In the Second Kings, chapter twenty-five, verse twenty-one, when Judah was in captivity, the earthly political kingdom of David ended. Despite the destruction, the promise concerning David’s descendants remained. God continued preparing for the coming of David’s son, Christ, whose kingdom would have no end. as in Luke one, verse thirty-three. Through David’s Messianic descendants, God would eventually form “a chosen generation, a royal priesthood, a holy nation, a peculiar people, as in First Peter two, verse nine.
Jeremiah adds an estimate of the number carried off. In Jeremiah fifty-two, verses twenty-eight through thirty-two, in the captivity of the seventh year, three thousand and twenty-three. In the confinement of the eighteenth year, eight hundred and thirty-two, and in that of the twenty-third, five years later, seven hundred and forty-five, making a total of forty-six hundred. If we suppose these persons to be men and multiply by four for the women and children, the entire number will still be no more than eighteen thousand and four hundred in this theme verse.

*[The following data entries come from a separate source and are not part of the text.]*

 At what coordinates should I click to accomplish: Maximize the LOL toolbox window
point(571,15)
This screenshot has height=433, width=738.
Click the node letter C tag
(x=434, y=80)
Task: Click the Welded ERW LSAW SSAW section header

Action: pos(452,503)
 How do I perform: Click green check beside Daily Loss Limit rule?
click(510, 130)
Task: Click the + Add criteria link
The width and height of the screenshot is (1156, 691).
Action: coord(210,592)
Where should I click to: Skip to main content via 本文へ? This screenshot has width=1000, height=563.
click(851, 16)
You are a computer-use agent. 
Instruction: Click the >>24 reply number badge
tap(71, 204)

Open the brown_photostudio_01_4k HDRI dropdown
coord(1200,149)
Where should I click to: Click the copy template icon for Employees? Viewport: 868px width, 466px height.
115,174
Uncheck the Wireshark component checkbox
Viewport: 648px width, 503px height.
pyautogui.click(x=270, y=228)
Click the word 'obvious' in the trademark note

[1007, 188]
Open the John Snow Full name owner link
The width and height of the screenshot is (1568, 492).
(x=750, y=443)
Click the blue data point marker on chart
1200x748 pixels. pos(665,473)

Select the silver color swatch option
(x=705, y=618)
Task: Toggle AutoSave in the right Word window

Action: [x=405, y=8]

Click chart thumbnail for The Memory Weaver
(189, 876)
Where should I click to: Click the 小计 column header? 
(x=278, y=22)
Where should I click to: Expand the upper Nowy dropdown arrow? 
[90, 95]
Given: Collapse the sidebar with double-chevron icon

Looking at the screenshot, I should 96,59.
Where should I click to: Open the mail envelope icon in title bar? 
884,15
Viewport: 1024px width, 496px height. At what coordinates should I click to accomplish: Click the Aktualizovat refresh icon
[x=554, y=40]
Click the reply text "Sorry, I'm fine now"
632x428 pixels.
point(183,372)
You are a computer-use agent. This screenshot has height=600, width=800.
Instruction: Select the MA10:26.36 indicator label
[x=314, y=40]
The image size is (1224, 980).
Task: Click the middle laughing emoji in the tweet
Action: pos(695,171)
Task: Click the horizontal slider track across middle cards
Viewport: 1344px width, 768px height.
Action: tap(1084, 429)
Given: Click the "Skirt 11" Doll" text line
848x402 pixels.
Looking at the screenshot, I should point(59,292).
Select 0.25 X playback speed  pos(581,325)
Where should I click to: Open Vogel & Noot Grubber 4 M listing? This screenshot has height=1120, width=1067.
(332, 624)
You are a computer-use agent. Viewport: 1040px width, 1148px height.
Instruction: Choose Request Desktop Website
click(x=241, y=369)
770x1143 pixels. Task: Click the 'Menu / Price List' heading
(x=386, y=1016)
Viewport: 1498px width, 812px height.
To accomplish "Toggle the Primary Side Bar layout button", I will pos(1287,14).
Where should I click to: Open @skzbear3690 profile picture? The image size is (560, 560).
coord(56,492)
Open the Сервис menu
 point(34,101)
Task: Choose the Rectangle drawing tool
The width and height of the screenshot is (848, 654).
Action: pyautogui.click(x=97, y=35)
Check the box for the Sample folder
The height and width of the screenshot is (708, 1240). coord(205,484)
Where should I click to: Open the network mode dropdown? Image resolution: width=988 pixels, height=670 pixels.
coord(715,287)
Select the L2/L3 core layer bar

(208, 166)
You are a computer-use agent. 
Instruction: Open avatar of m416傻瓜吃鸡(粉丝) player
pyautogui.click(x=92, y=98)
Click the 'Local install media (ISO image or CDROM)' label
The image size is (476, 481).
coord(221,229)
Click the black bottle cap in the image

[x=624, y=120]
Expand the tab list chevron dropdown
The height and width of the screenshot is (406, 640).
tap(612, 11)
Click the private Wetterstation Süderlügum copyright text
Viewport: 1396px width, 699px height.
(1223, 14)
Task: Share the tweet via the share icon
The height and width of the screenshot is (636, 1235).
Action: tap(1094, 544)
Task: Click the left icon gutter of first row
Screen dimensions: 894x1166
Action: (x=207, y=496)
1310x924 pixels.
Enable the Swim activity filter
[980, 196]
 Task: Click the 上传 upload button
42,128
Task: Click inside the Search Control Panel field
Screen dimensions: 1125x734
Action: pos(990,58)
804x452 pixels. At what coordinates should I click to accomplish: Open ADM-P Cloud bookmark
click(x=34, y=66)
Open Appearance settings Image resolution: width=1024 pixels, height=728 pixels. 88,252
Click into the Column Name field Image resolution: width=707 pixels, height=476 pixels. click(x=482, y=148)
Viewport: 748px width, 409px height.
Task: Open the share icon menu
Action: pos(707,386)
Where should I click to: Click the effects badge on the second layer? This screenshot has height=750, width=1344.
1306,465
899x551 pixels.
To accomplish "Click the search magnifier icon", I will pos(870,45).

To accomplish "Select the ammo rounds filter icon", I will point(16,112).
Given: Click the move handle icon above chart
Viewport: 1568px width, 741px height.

The second part of the scripture depicts the extreme punishment some had to encounter. Severities of this kind characterized all ancient warfare. The Assyrian sculptures show us prisoners of war impaled on crosses, beheaded, beaten on the head with maces, and sometimes extended on the ground and flayed. The inscriptions speak of hundreds executed and mention others as burnt in furnaces, thrown to wild beasts, or cruelly mutilated. Some scholars claim Darius Hystaspis crucified three thousand prisoners around Babylon after one of its revolts. That monarch himself, in the Behistun inscription, speaks of many cases where, after capturing rebel chiefs in the field or behind walls, he executed them and their principal adherents. Nebuchadnezzar killed seventy to eighty of the rebel inhabitants at the time.